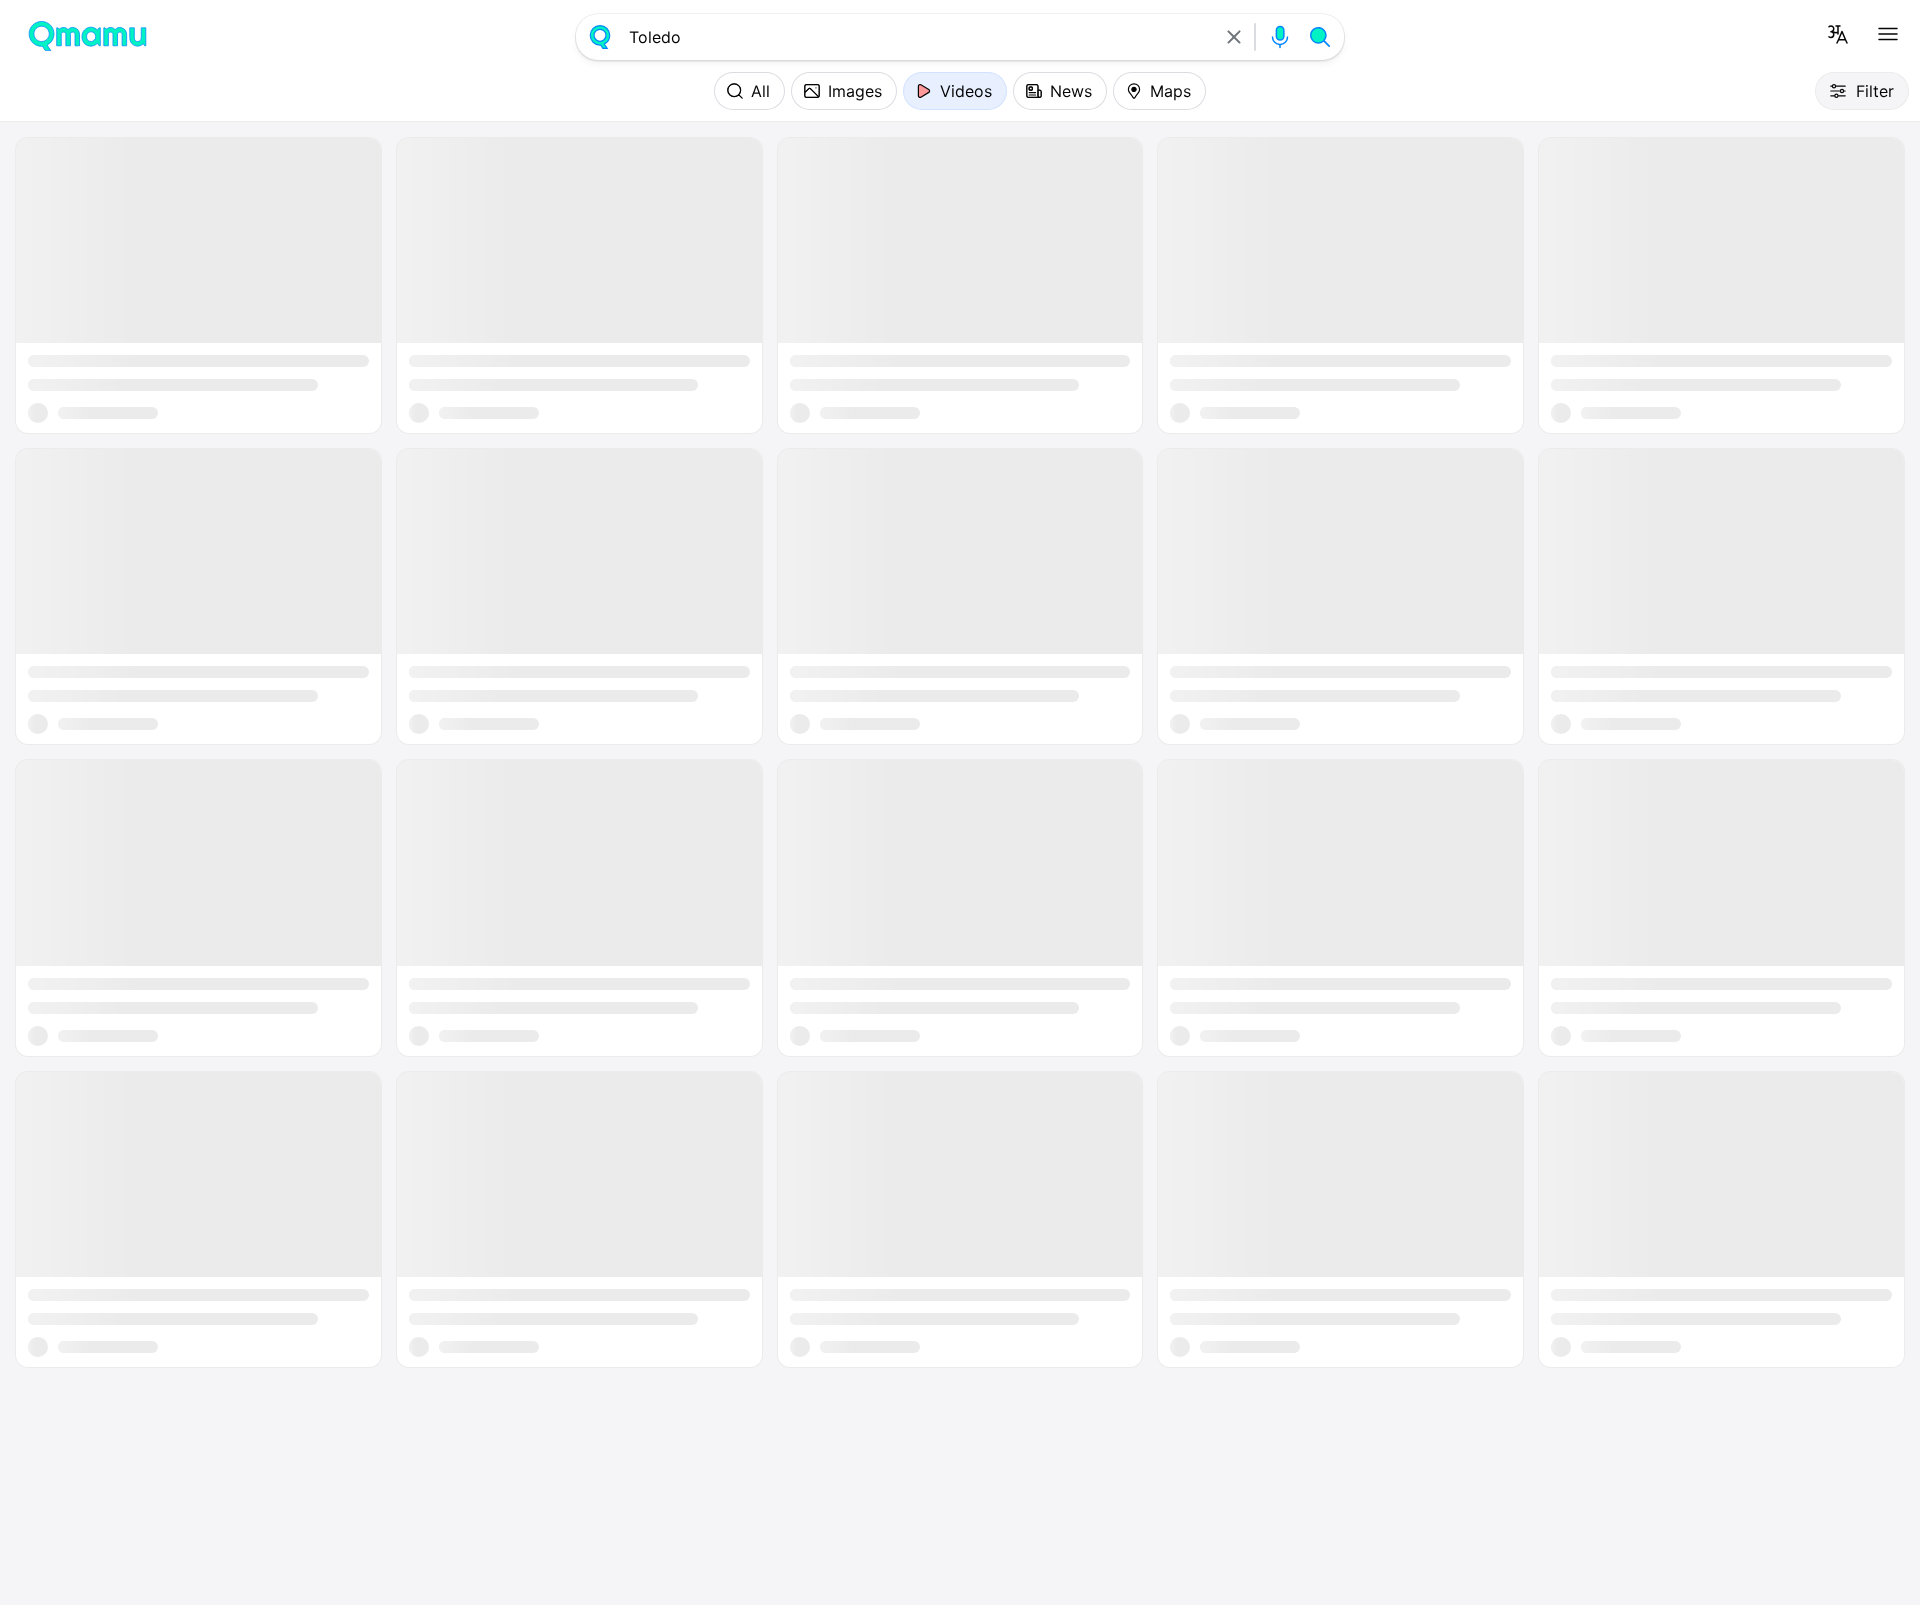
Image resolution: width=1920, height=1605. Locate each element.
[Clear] (1234, 37)
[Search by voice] (1280, 37)
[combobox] (917, 37)
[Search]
# # # # #
### WHAT TO DO
Word for word, restate the records above and drop the pictures.

### EXERCISE ANSWER
Image resolution: width=1920, height=1605. Locate each element.
[Clear] (1234, 37)
[Search by voice] (1280, 37)
[combobox] (917, 37)
[Search]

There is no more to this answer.